## WORK TO DO
Write each line of the rows below as one string in a JSON list, omitting blank lines. Leave the pictures out of the answer.

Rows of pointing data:

* BEGIN *

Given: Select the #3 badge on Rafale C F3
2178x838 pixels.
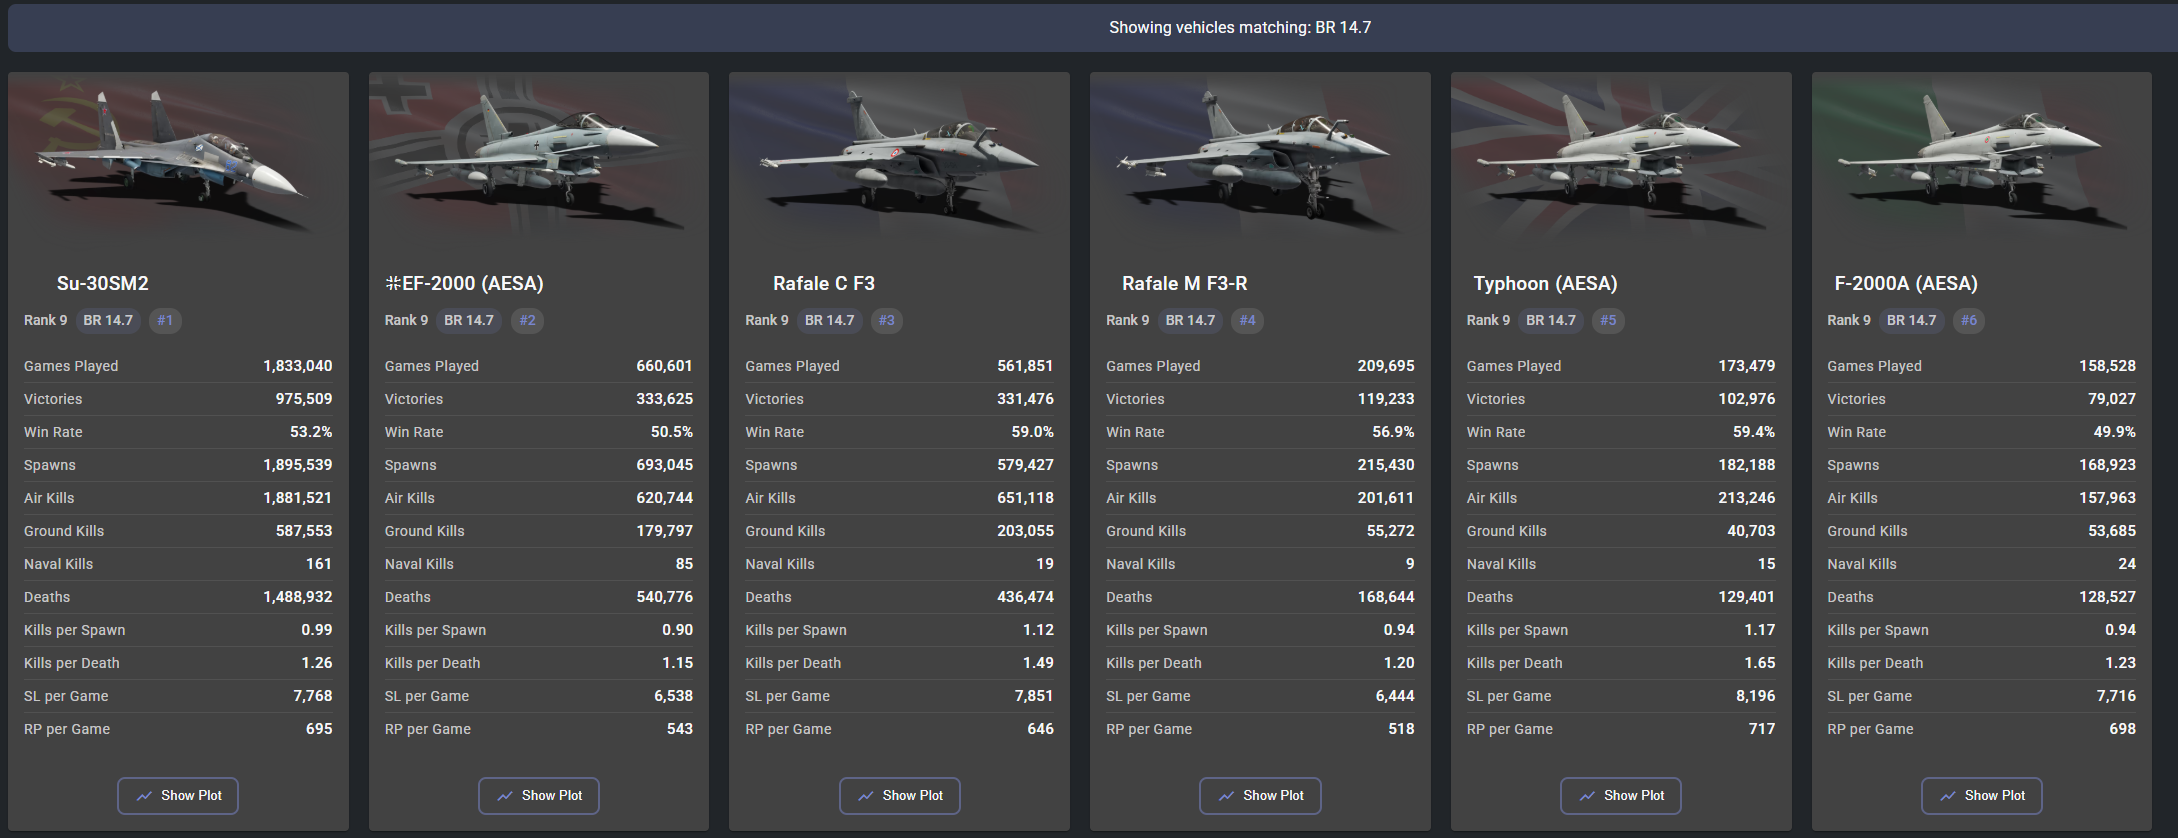Looking at the screenshot, I should [x=886, y=320].
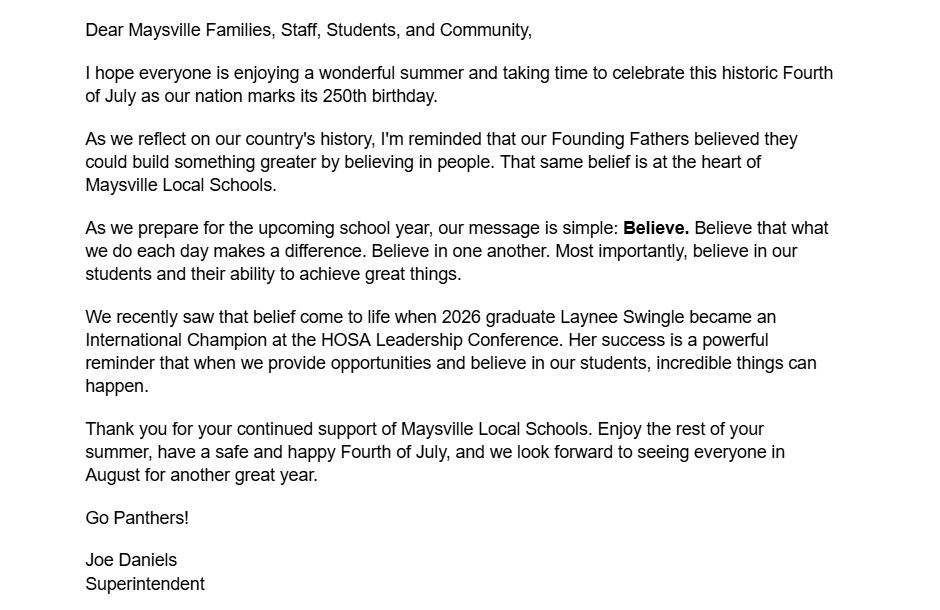Click the Go Panthers! line

pyautogui.click(x=137, y=518)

* END *

## RESULT OF THE EXERCISE
[
  "Given: Select the #3 badge on Rafale C F3",
  "2178x838 pixels.",
  "Looking at the screenshot, I should [x=886, y=320].",
  "Click the Go Panthers! line",
  "pyautogui.click(x=137, y=518)"
]